● Aufgabenstellung 1: Wie lautete laut dem Textauszug das Thema der Veranstaltung im OP-Saal?

● Textauszug:

Baltruschat: Ich erinnere mich an eine Lesung in der Großküche eines Seniorenheims. Damals saßen die Rezitatorinnen auf dem Herd. Wo sollten sie sonst sitzen? Das Thema war Essen. Nach der Veranstaltung fragten sie, wieso das so warm war, und es stellte sich heraus, dass die Platten angestellt war. Niedrig zwar, und es ist auch nichts passiert, aber die Hitzewallung hätte ich den Akteuren gern erspart.
Und was war wohl der außergewöhnlichste Ort?
Baltruschat: Außergewöhnlich und heute undenkbar war die Veranstaltung im OP-Saal des heutigen Diakonissenkrankenhauses. Dort war morgens noch operiert worden, und das Thema lautete „Literatur zum Trösten und Heilen“. Alle Besucher hatten Überzieher über den Schuhen, Häubchen und Kittel an. Die Beleuchtung der Szenerie kam von der OP-Lampe. Man muss wissen, der damalige leitende Professor stammte aus einer Künstlerfamilie und war begeistert von der Idee. In seinem Begrüßungswort erklärte er, dass der OP-Saal im Englischen „operating theatre“ genannt wird. Um damit wussten wir: Wir liegen richtig. Leider wäre das heute spätestens durch Corona nicht mehr möglich.

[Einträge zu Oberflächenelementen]

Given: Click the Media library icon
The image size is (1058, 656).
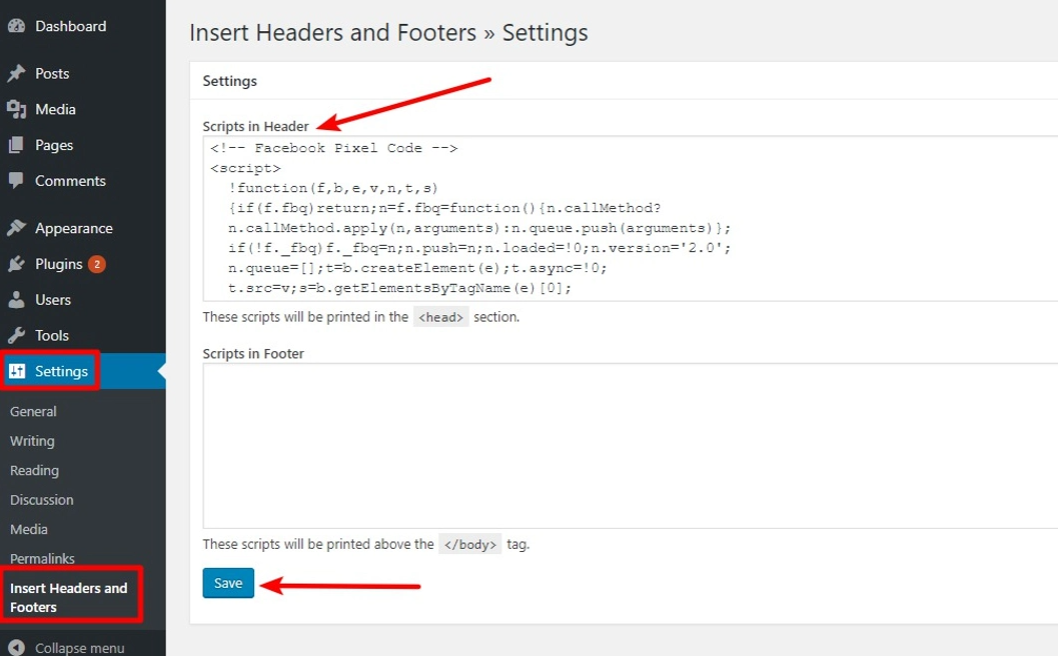Looking at the screenshot, I should tap(16, 109).
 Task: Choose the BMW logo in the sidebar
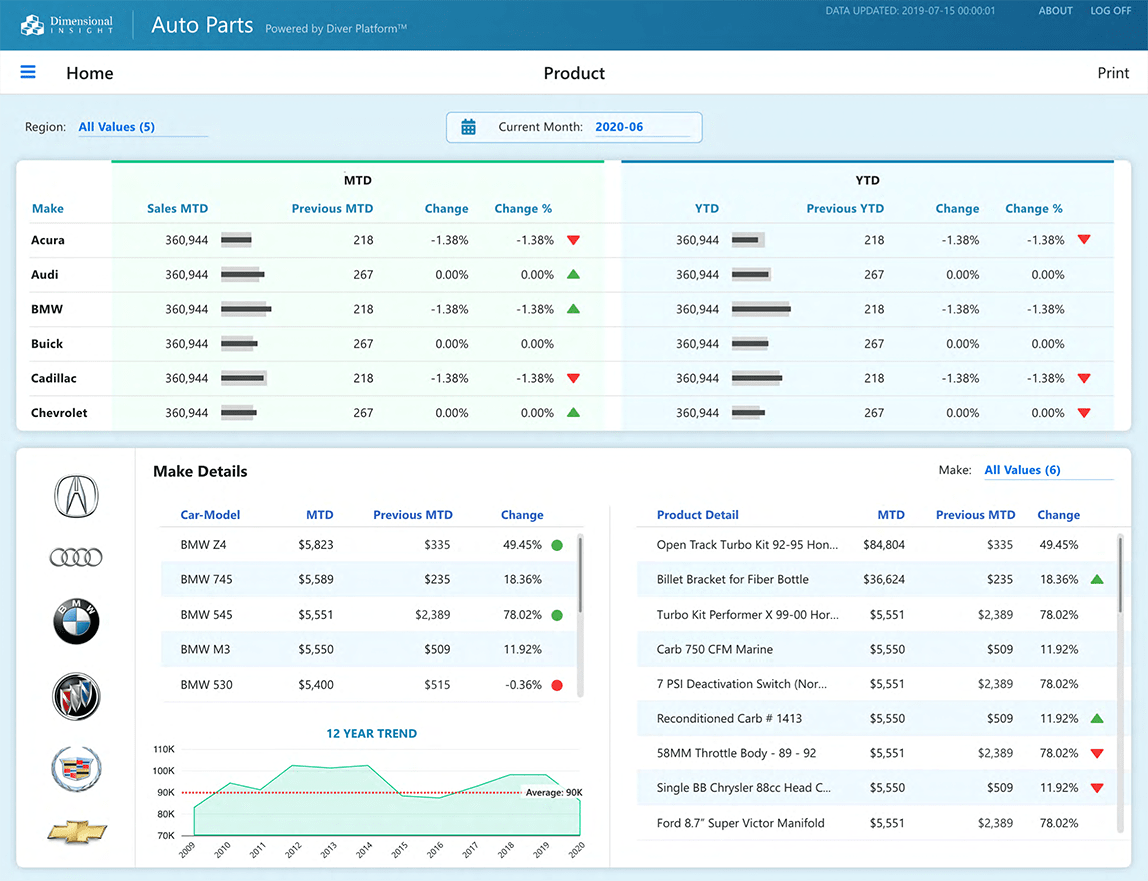pos(77,622)
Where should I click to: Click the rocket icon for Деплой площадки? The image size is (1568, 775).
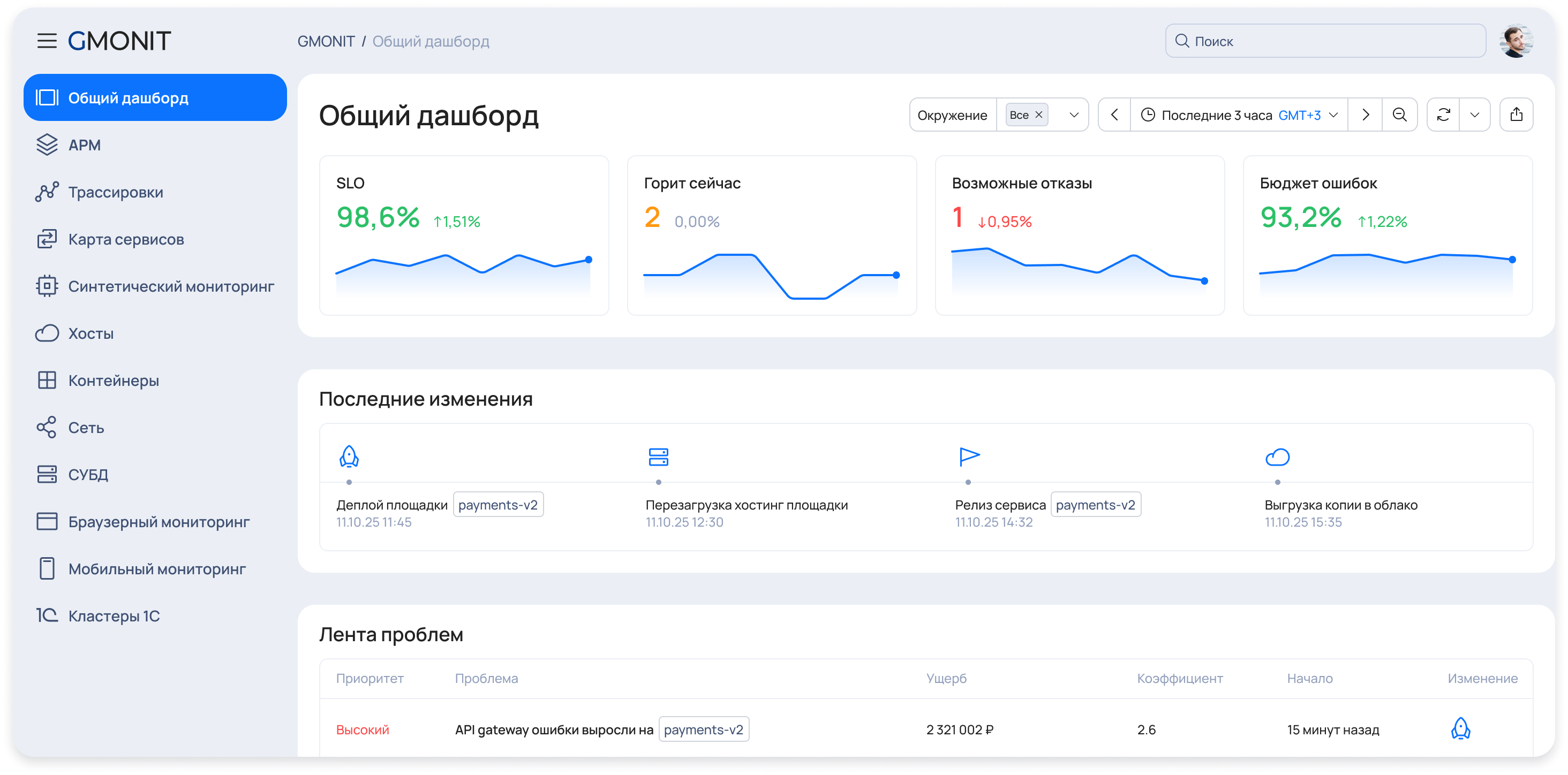pyautogui.click(x=349, y=456)
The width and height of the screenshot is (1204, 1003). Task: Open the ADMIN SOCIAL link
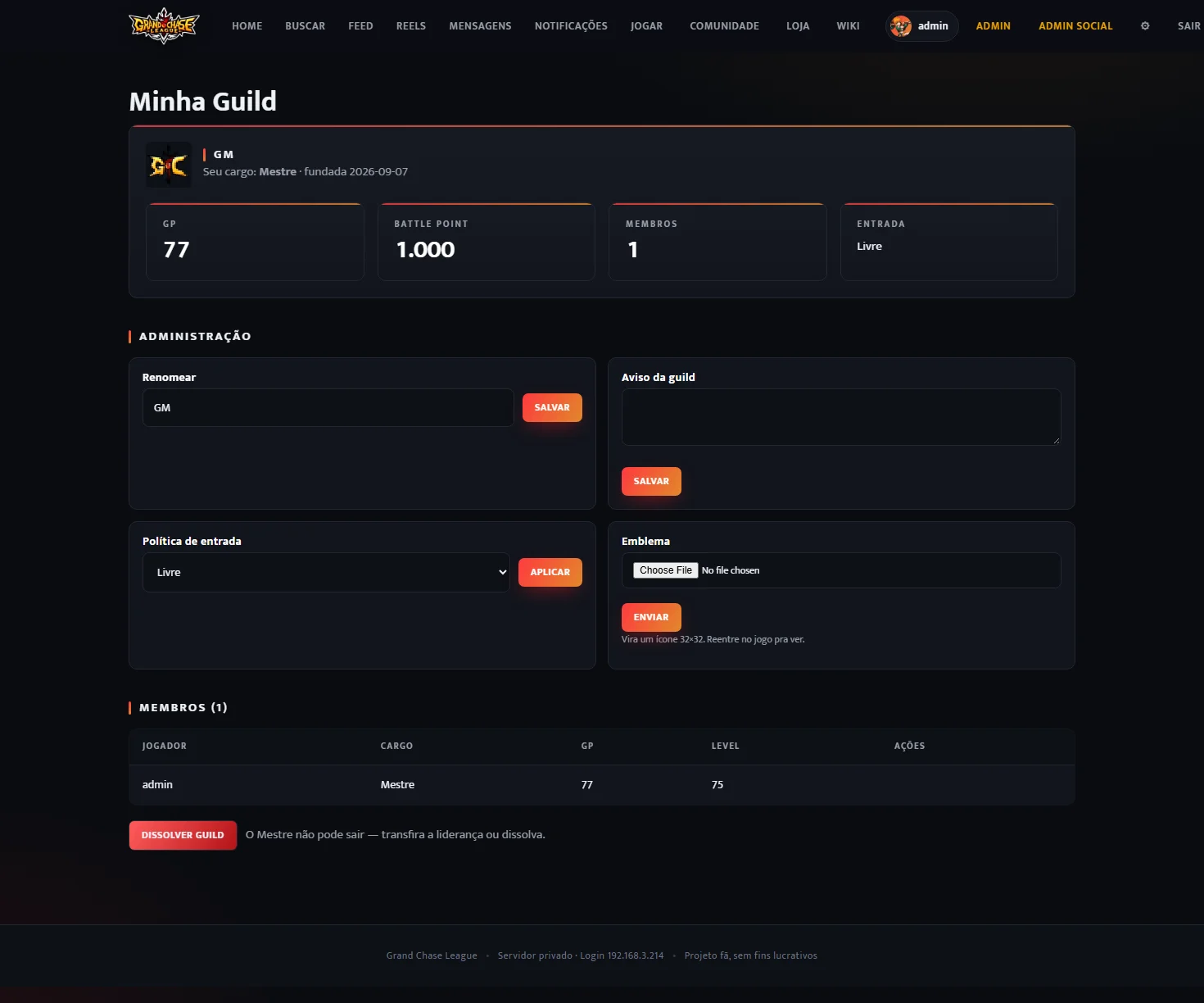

● Aufgabenstellung 2: Sammeln Sie aus den Einträgen jede Zeile, in der das Wort „size“ vorkommt.

● Antwort 1: „Literatur zum Trösten und Heilen“

● Antwort 2:
The image size is (1058, 656).
Where should I click to: Click the rocket icon for Деплой площадки? The image size is (1568, 775).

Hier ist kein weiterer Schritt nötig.